A network can be as small as two computers and a printer in one office, or it can serve an international business with multiple offices. A local area network (LAN) connects computers and printers to a centralized server where data is stored and backed-up on a regular basis. Wide area networks (WANs) connect LANs so that users and computers at one location can communicate with those at another.

Computers, servers, printers, voice over internet protocol (VoIP) phones and other office equipment are often connected with Ethernet cables, although other connection methods are also used, including wireless connections. A common manufacturer of cables and related infrastructure is Cisco Systems Inc. Cisco also provides the training and certification recognized by other individuals with computer careers.

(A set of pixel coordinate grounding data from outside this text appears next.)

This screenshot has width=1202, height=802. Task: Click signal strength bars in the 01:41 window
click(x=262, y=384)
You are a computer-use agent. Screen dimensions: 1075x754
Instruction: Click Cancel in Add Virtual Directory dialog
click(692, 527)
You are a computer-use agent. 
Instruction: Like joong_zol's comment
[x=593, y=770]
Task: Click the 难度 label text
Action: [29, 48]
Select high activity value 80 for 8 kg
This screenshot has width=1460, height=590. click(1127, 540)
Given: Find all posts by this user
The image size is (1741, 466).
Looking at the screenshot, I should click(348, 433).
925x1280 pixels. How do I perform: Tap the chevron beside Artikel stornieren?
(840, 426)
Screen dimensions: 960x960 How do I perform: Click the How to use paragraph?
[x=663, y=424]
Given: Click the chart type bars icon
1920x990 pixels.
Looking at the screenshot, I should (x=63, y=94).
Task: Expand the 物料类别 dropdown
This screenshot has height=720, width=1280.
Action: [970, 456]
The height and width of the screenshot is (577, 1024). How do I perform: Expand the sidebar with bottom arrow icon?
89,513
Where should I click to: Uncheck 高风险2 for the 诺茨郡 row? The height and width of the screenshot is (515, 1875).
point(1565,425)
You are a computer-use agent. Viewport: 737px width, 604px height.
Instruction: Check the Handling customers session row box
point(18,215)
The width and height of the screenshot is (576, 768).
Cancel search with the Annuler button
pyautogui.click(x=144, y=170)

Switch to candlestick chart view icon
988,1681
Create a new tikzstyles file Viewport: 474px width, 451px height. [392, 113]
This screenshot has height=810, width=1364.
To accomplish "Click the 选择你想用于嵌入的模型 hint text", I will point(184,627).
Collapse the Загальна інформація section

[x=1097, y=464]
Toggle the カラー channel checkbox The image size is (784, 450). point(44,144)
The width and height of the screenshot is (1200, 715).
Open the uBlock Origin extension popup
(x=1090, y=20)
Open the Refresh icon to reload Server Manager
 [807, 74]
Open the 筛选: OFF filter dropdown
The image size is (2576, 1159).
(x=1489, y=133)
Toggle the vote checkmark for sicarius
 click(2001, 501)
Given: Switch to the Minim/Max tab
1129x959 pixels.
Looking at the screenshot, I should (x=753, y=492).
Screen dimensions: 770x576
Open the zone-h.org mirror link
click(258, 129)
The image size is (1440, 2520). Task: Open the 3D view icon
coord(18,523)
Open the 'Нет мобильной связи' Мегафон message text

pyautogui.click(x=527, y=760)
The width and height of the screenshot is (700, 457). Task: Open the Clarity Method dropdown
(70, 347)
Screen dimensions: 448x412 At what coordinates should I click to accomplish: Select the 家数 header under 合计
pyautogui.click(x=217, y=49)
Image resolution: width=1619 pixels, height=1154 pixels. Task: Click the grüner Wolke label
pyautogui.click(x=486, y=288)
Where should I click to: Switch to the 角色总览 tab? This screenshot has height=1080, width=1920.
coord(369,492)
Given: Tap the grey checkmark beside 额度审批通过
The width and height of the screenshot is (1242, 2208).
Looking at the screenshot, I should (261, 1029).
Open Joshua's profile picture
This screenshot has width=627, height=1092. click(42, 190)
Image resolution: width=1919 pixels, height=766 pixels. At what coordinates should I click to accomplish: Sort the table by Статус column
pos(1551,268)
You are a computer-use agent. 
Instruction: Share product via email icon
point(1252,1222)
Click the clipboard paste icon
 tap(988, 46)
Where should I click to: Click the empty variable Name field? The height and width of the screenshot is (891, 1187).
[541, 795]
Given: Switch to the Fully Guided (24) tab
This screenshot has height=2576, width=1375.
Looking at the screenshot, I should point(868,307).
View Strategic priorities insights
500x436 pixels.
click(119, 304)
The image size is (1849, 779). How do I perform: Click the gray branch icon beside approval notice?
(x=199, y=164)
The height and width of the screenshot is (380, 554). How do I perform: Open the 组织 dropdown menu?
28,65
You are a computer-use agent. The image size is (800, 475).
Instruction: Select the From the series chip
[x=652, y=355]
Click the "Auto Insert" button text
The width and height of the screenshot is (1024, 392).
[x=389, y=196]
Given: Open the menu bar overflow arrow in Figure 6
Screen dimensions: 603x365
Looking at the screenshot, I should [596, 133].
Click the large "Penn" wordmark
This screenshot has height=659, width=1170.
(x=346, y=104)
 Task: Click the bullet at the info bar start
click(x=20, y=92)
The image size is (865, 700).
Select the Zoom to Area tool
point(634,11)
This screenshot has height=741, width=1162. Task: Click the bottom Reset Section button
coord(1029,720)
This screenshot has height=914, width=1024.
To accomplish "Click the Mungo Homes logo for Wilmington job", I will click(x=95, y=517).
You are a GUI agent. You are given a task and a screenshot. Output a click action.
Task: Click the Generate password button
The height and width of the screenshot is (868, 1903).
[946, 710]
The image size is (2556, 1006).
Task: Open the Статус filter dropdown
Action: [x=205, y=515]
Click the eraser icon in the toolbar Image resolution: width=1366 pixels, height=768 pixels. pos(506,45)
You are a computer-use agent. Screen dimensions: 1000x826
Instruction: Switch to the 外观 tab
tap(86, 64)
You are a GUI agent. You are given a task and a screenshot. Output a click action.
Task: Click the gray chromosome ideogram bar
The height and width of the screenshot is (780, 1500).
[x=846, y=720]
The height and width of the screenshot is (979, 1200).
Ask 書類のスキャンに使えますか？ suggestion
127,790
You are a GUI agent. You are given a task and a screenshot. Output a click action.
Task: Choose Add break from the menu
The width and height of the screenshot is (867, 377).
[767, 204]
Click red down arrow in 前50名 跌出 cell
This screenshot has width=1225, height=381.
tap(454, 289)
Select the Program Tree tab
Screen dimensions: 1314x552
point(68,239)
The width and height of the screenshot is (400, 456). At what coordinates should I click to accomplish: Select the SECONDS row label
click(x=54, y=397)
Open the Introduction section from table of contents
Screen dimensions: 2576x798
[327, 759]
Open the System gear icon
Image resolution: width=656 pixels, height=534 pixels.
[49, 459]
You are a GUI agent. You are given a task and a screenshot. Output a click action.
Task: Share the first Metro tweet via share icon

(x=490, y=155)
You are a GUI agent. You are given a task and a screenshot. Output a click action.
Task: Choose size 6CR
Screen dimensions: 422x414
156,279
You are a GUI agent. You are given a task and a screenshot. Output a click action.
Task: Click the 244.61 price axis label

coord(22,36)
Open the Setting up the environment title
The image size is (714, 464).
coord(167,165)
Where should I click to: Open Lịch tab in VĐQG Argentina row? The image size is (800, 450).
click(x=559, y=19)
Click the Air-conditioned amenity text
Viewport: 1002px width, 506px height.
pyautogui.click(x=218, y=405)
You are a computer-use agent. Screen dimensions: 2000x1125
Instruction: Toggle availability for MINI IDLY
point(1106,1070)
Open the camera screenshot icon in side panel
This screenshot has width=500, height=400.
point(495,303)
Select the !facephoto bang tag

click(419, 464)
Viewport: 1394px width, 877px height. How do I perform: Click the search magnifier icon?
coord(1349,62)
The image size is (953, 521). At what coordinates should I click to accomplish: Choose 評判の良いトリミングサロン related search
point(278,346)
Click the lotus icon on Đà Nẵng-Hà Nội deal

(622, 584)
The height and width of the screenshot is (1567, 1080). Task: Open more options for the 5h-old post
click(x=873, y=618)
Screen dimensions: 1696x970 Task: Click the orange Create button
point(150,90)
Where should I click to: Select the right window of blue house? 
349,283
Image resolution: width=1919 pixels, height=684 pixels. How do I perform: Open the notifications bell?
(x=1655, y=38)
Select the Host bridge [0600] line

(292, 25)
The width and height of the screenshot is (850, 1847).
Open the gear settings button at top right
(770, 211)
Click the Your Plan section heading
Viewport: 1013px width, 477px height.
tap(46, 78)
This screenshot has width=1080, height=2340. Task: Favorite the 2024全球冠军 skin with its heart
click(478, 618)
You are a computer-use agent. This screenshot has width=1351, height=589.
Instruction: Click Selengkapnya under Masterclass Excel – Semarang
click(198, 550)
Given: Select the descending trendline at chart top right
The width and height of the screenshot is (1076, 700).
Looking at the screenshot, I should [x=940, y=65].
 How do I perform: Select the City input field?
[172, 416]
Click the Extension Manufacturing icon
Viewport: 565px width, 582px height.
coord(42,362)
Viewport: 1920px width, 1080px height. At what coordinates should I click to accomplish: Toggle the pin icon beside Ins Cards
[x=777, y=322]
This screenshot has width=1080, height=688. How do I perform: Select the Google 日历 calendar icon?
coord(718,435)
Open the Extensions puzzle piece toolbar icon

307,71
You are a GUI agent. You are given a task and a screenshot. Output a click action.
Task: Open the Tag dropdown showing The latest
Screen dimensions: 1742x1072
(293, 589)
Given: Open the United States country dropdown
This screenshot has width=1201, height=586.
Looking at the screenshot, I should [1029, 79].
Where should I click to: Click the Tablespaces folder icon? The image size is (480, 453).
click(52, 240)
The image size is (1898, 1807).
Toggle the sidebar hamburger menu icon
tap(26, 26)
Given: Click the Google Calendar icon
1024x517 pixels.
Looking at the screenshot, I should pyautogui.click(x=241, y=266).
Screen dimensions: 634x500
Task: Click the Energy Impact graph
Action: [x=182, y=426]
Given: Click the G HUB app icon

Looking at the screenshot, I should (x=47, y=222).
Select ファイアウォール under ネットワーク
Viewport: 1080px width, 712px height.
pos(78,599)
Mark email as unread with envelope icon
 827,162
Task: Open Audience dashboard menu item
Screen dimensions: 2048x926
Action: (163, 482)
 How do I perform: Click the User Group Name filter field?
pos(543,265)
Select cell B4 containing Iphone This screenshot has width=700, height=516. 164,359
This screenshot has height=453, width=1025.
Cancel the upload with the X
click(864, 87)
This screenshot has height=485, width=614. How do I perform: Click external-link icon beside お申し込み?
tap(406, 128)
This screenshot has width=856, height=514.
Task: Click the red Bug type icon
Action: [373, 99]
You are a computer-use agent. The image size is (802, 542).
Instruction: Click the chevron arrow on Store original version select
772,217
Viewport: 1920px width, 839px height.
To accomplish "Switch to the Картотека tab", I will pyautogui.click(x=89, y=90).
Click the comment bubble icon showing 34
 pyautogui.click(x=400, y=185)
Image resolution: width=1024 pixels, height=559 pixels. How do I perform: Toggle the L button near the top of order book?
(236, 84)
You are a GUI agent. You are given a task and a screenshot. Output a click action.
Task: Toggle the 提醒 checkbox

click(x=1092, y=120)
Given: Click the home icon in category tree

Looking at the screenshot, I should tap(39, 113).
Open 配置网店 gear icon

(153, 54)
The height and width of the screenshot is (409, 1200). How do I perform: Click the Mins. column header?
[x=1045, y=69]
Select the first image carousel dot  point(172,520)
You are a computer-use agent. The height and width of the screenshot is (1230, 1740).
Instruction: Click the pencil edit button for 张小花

A network administrator manages the access to different drives on a server. For example, in this profession you often provide employees with their own secure drive that they use instead of storing data on the drive of their individual computers. This helps make frequent file back-ups more routine. Often a network also houses shared drives that you maintain, where files may be stored that need to be accessed by multiple employees. You also establish email addresses for each employee. In addition, network administrators work with webmasters to manage company internets, as well as intranets, where company information may be stored that is not open to the public, such as handbooks, newsletters, common forms, or a company directory.

Network administrators back up company files on a scheduled basis. How frequently you do so depends on the size of the network. Medium-sized and large companies generally back up their data at least once or twice a day. You also troubleshoot malfunctions and monitor the system's firewall.

Starting salary for this profession averages at $47,440 and it peaks at $105,970.

Presently there are 418,400 individuals employed in this profession, with 78,900 job openings expected over the next 10 years. Individuals who have full-time, permanent employment status often receive health insurance and other benefits.

This profession requires certification as a Cisco Certified Network Administrator (CCNA). The certification must be renewed every three years by taking a test or certifying in a specialty field such as wireless networks, telecommunications or security components of networking.

Positions in computer careers such as this are considered managerial positions. You generally need to have three or more years of experience in the industry, and you supervise network analysts and computer tech support specialists. A technical support specialist is the contact person within a company who handles computer-related problems or requests. Network-related matters that are above the skill level of a technical support specialist are escalated to a network analyst. The most advanced network professionals are called network architects or network engineers; they design network and firewall systems. However, as a network administrator, you may fulfill many roles, depending on your experience and the size of the network that you manage. Individuals that manage smaller networks perform a larger range of functions than if you manage a larger network, when you often have more staff to assist you.

Network administrators are generalists that work with tasks that could be assigned to individuals in a variety of different computer careers. Specializing in one particular area, such as communications systems or network security, is one way to advance in this profession. However, in addition to your area of specialty, you need to have a well-rounded knowledge of networks, which will give you perspective in how your area relates with other networking components.

Work experience and a bachelor's degree in information systems will secure advancement opportunities in the network administrator position. Advancement will occur as you gain additional skills and experience. Because of the integral role that a network plays in a business, you will do best if you are able to communicate technical concepts to less technical individuals in a team environment. The more business skills you can combine with your networking knowledge, the better chance you will have at being promoted to other managerial roles within a company.

Work Environment
The tasks of a network administrator, just as those in other computer careers, are often performed alone, but an individual in this profession often interacts with computer professionals and other company employees regarding network components, such as an organization's internet connection or firewall security.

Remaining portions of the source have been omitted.